### [Consigne]
Reproduisez mot pour mot le passage du texte sur Léon Gontran Damas qui va de « On dit parfois » jusqu'à « une langue avalée. ».

On rapporte de Léon Gontran Damas qu’il resta muet jusqu’à l’âge
de six ans, qu’il garda de son enfance un
bégaiement qui ne le quitta jamais et qu’il mourut d’un cancer de la gorge.
On rapporte aussi de lui que, pour la première fois, un poète noir
cria sa souffrance.
On dit que Damas eu trois origines, que trois sangs coulaient dans
ses veines, qu’il était créole et qu’il
était français. On dit aussi qu’il était un nègre.
On dit que Damas est un poète de renom, qu’il est un des pères
fondateurs d’un mouvement révolutionnaire à
la fois social et littéraire...
On dit parfois qu’il est un franchisseur de Lignes.
Loin de vouloir réconcilier sa figure, La Cie de l’Homme aux
Semelles de Vents et la Troupe du Méridien
ont recherché à approcher Damas au plus près de ses Lignes, à investir
les intervalles entre ses « hoquets » et faire résonner la béance entre
ses déchirements.
Elles ont voulu traduire le Damas qui s’arrache du silence par de
patientes reprises, formant peu à peu une poétique du fragment.
Fragments qui, mis bout à bout, charrient dans leurs mouvements
l’être fondamental de la négritude : celui
du cri déchirant sous une langue avalée.

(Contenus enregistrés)
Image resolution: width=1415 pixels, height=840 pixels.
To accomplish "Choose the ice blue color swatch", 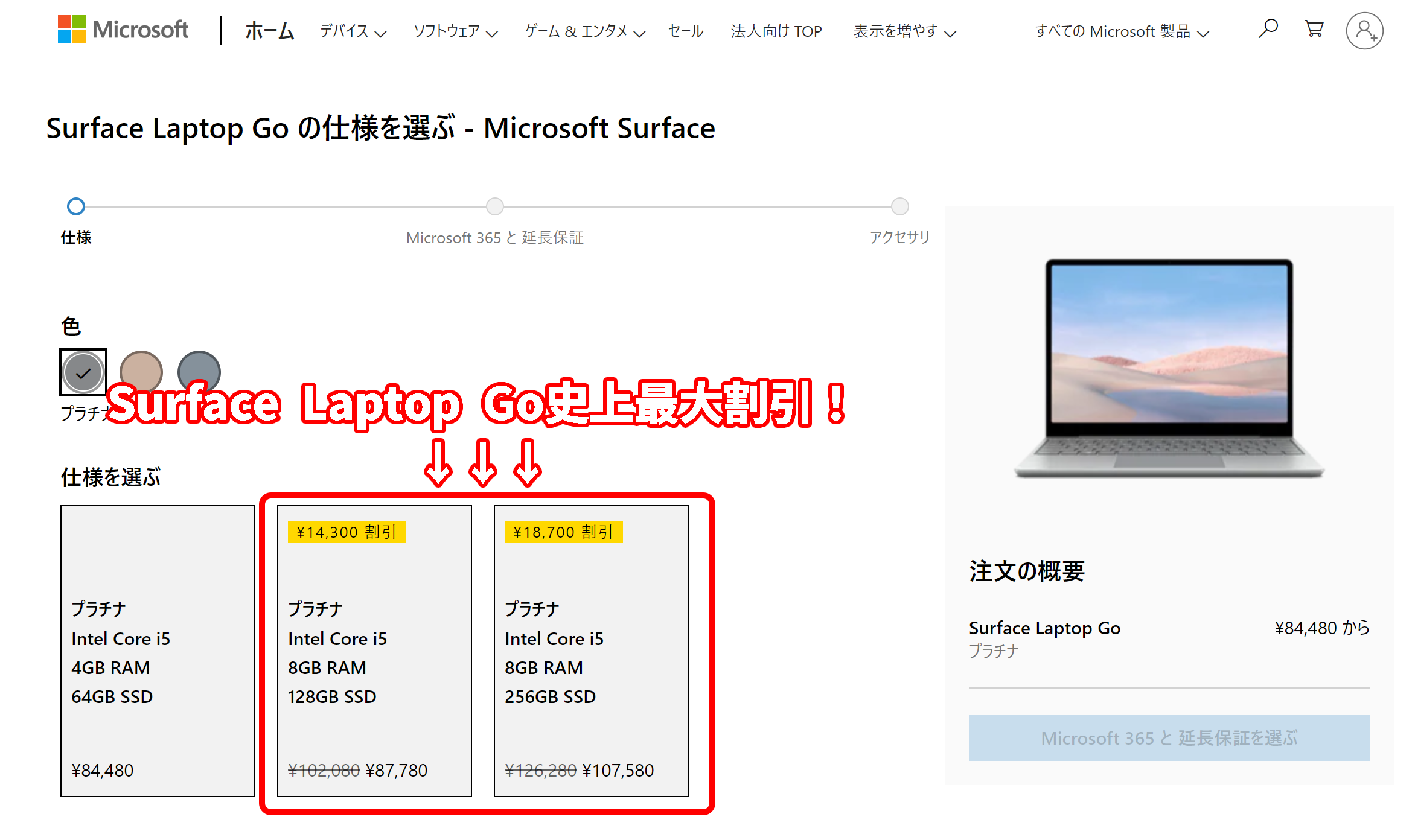I will pos(199,371).
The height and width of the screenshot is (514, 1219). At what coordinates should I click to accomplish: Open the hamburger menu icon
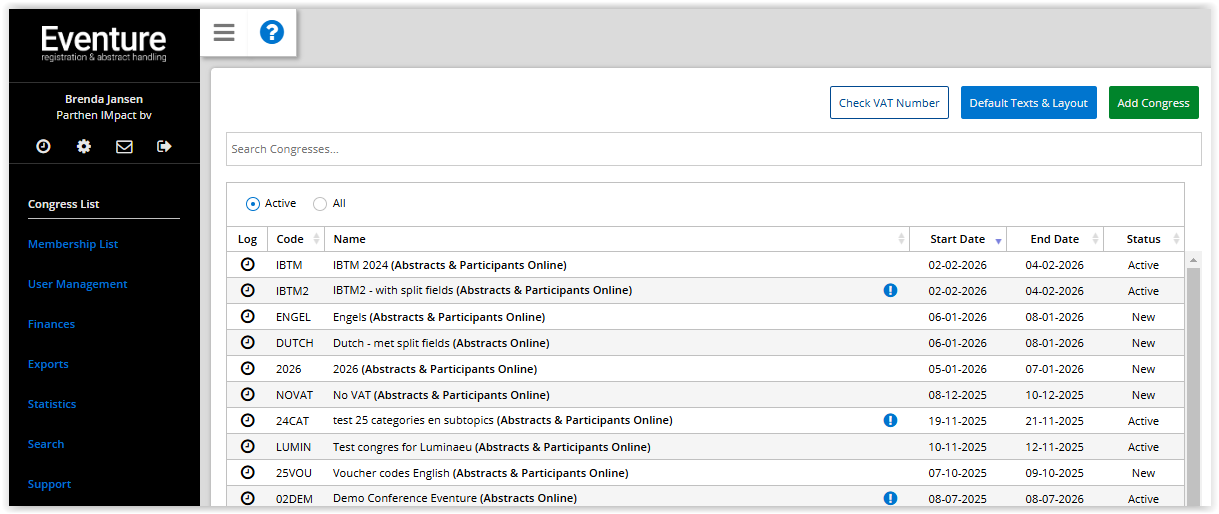point(224,33)
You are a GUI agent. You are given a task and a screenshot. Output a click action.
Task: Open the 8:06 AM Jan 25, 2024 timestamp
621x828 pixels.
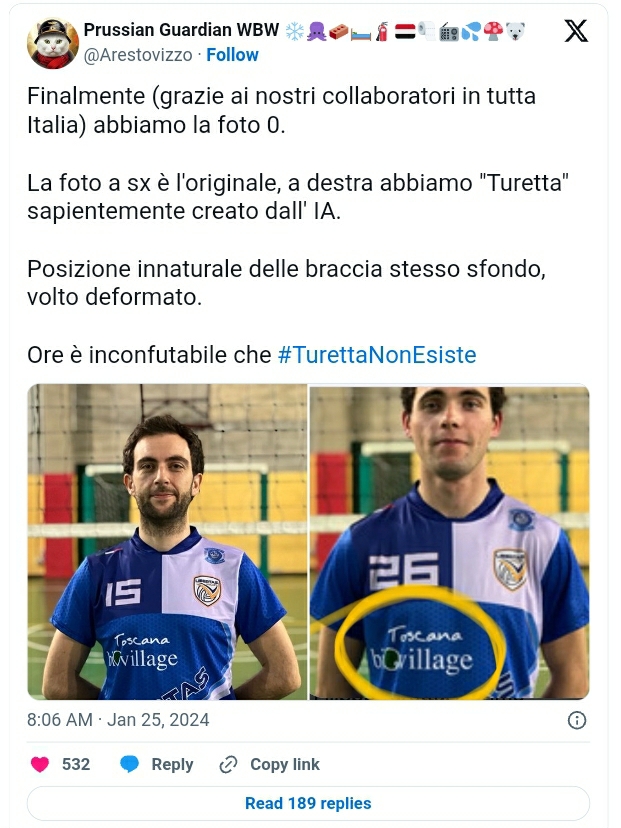coord(118,720)
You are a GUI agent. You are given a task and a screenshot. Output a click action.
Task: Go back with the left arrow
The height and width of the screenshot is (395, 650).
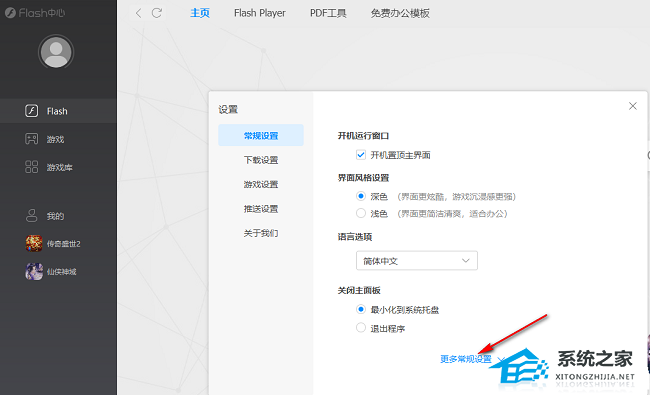click(138, 13)
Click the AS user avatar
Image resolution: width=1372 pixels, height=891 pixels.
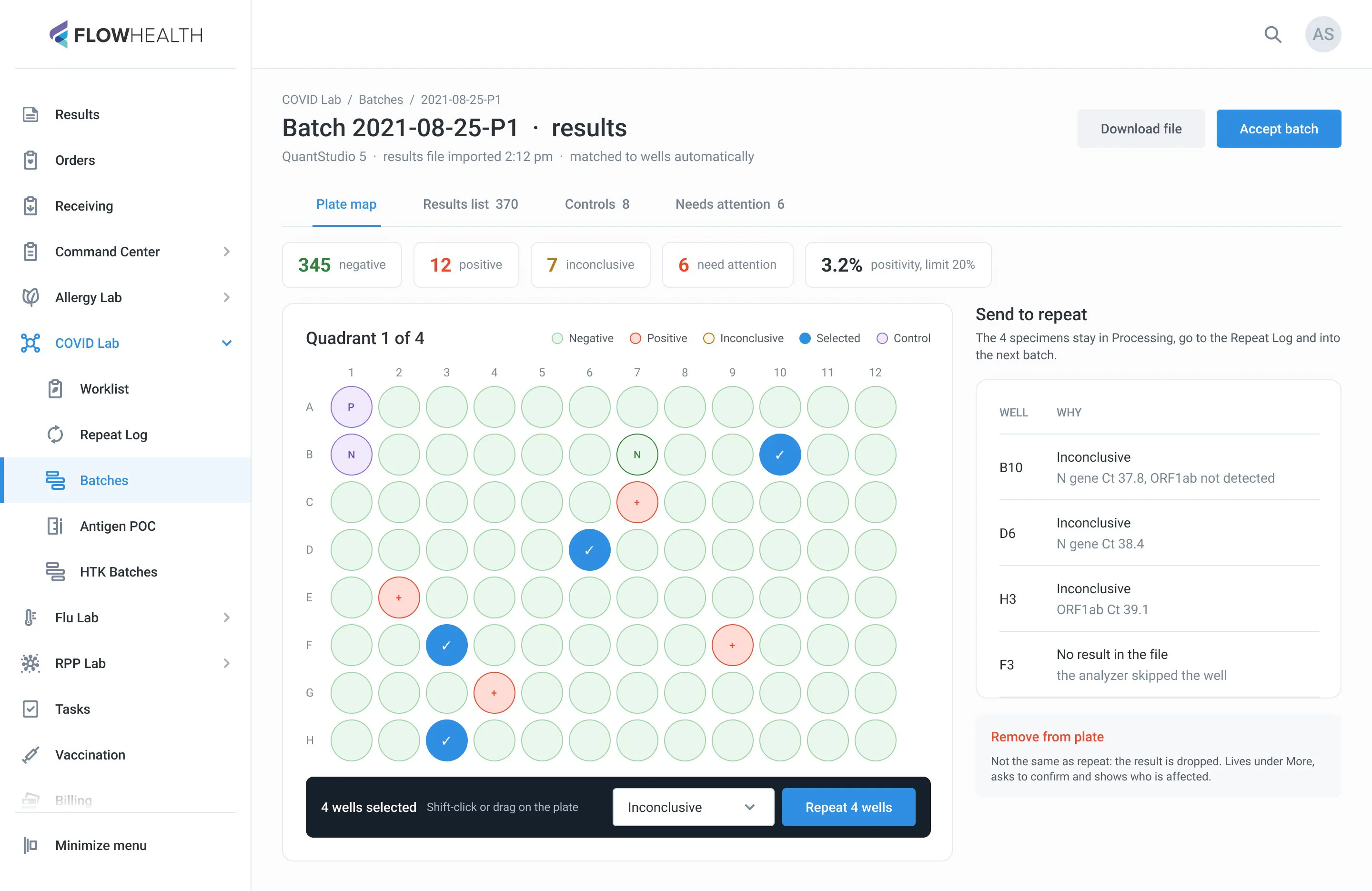point(1323,35)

### [Réponse]
On dit parfois qu’il est un franchisseur de Lignes.
Loin de vouloir réconcilier sa figure, La Cie de l’Homme aux
Semelles de Vents et la Troupe du Méridien
ont recherché à approcher Damas au plus près de ses Lignes, à investir
les intervalles entre ses « hoquets » et faire résonner la béance entre
ses déchirements.
Elles ont voulu traduire le Damas qui s’arrache du silence par de
patientes reprises, formant peu à peu une poétique du fragment.
Fragments qui, mis bout à bout, charrient dans leurs mouvements
l’être fondamental de la négritude : celui
du cri déchirant sous une langue avalée.